Whether you’re a developer looking for your next side project, a startup founder searching for product ideas, or just curious about the future of computing, this list is for you. Here are 100 browser agent ideas you can build today — from the highly practical to the delightfully weird.


Productivity & Workflow

These browser agents help you save time, reduce repetitive tasks, and focus on what matters most.

  1. Schedule reviewer — Reads through your calendar, finds meetings, and reports back to you with details
  2. Email triage agent — Scans your inbox, classifies messages (urgent, FYI, follow-up), and drafts quick replies
  3. CRM updater — Reads through Gmail threads, then automatically updates deal stages or contact notes in your CRM.
  4. Daily task generator — Scrape starred emails and turn them into a prioritized to-do list.
  5. Metrics snapshot — Log in to dashboards and grab yesterday’s KPIs, compiling them into one page.
  6. Research compiler — Runs a search on a topic, visits the top pages, extracts insights, and saves them to Notion or a doc.
  7. Meeting action item collector — After a Zoom call, scrapes the transcript and posts summarized tasks to Slack.
  8. Data validation agent — Visits a data dashboard and ensures reported numbers match underlying sources.
  9. Invoice collector — Download monthly invoices from SaaS tools and save to Google Drive.
  10. Form filler — Automates filling in web forms (visa status, job application) and submitting them.

A Kernel example here: we had a user running agents to fill in forms on government sites: filling in over 400 forms with dozens of agents running simultaneously


Research & Data Gathering

Great for researchers, analysts, and anyone who wants to keep up with fast-moving information.

  1. Job board scraper — Collect listings across multiple boards and aggregate them into one view.
  2. Academic alert bot — Monitor journals for new papers matching your keywords.
  3. RFP monitor — Check government portals daily for new requests for proposals.
  4. Backlink tracker — Find all new backlinks to your site.
  5. Competitor price monitor — Scrape competitor sites weekly and update a shared sheet.
  6. Trend collector — Pull trending Reddit or Hacker News posts into a single dashboard.
  7. Conference CFP tracker — Collect open calls for papers and deadlines.
  8. Economic data fetcher — Collects macro indicators from multiple sources.
  9. Broken link finder — Detect and report broken links on your site automatically.
  10. Review sentiment bot — Analyze customer reviews across platforms and summarize key themes.

A Kernel example here: we had a user go through companies in the trucking space to retrieve all the jobs at those companies (demo video here of it)


Social Media & Content

Perfect for creators, marketers, and anyone building an audience.

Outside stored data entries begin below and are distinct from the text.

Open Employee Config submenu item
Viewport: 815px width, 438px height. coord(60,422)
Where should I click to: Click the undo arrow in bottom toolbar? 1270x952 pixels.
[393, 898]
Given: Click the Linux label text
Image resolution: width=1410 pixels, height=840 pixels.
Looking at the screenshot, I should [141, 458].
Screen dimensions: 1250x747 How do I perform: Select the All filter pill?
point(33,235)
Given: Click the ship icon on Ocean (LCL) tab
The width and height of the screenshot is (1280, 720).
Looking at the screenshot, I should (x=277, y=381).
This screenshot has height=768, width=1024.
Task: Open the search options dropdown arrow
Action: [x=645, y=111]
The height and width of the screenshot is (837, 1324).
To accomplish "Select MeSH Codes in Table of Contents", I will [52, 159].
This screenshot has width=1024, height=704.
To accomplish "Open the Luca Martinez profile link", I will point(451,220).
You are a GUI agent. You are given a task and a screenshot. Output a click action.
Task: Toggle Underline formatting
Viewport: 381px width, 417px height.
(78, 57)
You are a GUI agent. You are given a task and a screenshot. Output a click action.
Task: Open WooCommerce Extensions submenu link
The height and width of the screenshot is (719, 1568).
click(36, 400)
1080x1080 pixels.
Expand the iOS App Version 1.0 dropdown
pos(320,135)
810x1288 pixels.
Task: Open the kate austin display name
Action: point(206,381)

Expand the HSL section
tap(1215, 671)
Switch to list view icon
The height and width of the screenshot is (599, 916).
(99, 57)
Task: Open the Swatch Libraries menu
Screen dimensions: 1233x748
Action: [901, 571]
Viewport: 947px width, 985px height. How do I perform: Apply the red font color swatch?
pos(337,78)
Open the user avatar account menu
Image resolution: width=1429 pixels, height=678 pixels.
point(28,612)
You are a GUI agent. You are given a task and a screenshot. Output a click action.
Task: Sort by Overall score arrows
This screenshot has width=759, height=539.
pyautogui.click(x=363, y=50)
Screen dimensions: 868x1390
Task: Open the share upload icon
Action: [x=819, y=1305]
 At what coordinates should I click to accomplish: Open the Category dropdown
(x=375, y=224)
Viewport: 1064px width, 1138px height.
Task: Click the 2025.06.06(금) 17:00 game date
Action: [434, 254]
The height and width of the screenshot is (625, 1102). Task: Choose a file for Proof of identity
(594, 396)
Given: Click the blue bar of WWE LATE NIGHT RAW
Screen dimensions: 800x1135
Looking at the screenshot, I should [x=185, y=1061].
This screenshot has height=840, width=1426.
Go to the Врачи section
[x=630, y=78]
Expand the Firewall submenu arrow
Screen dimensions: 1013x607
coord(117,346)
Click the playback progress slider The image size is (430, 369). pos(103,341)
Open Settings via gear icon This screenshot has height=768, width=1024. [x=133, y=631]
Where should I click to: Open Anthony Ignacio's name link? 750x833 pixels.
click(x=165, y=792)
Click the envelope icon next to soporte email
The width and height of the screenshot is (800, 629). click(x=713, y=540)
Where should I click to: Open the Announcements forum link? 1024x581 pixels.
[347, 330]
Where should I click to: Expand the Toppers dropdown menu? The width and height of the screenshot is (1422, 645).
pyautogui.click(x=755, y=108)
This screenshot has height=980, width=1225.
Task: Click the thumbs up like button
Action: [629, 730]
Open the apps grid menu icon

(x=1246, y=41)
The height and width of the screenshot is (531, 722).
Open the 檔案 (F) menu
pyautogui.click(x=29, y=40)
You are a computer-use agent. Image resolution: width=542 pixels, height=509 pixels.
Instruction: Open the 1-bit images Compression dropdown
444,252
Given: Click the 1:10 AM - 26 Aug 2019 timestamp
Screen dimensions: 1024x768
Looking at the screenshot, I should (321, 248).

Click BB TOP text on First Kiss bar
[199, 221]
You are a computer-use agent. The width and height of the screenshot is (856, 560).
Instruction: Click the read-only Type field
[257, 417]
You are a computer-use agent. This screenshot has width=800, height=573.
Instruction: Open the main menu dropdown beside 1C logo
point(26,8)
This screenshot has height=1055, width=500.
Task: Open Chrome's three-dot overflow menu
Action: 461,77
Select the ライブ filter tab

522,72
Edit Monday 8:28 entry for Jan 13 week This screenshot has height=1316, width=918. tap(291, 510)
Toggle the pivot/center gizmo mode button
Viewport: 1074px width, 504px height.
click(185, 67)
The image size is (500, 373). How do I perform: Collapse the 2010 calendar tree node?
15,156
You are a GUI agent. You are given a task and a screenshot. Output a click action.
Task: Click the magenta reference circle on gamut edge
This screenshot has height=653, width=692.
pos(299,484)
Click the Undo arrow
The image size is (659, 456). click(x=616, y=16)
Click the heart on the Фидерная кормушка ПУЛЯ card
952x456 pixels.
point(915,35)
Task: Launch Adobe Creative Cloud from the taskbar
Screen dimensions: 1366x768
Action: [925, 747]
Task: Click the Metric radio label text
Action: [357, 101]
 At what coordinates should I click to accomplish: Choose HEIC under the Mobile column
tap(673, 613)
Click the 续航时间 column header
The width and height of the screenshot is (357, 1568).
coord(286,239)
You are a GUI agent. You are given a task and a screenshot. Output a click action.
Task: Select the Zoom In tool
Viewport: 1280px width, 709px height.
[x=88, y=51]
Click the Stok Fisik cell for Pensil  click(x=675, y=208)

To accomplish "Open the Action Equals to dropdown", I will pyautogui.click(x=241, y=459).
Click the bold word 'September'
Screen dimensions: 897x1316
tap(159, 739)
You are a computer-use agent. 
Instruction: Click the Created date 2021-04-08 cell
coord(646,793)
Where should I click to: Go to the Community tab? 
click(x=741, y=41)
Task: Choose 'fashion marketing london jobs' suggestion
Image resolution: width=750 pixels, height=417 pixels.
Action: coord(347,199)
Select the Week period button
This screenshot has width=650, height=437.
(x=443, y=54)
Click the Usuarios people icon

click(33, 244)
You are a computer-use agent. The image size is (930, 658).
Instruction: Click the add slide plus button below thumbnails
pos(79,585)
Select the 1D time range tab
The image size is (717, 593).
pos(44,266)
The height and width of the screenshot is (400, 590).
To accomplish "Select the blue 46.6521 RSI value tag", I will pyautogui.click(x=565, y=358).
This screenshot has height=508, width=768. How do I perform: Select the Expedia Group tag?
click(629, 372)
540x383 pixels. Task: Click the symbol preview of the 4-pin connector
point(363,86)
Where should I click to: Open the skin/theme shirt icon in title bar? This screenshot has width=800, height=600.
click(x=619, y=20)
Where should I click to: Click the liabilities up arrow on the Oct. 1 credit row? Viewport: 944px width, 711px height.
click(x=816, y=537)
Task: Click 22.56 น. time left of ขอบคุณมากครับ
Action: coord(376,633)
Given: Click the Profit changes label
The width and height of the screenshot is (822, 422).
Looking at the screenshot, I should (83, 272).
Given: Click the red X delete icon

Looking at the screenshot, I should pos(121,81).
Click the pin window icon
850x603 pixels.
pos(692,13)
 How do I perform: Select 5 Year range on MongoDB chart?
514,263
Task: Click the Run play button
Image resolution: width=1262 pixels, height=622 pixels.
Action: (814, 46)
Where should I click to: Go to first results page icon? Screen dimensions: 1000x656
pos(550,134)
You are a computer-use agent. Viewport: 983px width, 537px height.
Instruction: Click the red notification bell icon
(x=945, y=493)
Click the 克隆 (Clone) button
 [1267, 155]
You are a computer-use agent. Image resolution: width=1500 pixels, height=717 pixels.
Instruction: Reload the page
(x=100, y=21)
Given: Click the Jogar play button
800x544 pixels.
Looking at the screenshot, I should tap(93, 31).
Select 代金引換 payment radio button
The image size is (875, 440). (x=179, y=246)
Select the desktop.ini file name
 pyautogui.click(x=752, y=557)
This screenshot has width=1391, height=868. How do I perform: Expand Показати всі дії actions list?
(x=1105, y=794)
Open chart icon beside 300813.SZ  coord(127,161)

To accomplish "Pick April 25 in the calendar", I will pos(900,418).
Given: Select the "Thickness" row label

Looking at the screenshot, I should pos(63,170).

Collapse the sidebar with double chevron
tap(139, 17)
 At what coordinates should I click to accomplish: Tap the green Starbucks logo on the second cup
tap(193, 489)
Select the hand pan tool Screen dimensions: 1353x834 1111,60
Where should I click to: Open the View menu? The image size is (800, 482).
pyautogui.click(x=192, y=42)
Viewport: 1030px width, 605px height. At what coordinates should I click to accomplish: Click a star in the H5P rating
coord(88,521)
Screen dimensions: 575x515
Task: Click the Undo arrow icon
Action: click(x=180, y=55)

  1. Engage on social media — Get browser agents to like certain posts for you, filtering by type of content or user.
  2. Cross-poster — Automatically post your new blog across Twitter, LinkedIn, and Mastodon.
  3. Hashtag engager — Like and comment on posts with your target hashtags.
  4. Follower greeter — Send a friendly DM to every new follower.
  5. Tweet-to-LinkedIn converter — Repurpose tweets into LinkedIn-friendly posts.
  6. Competitor content tracker — Aggregate competitor posts into a research dashboard.
  7. Content fetcher — Let your agent search for specific types of content on social media and report their findings back to you.
  8. Job searcher — Have an agent go through social media to look for relevant job opportunities that match what you’re looking for.
  9. Engagement tracker — Visualize competitor engagement trends over time.
  10. Funding finder — Set an agent loose on searching through social media to find recent funding announcements from startups.

Here’s someone using Perplexity Comet to find posts to engage with on LinkedIn: filtering for certain posts to like, comment, and interact with


E-commerce & Shopping

Turn the browser into your personal shopping assistant.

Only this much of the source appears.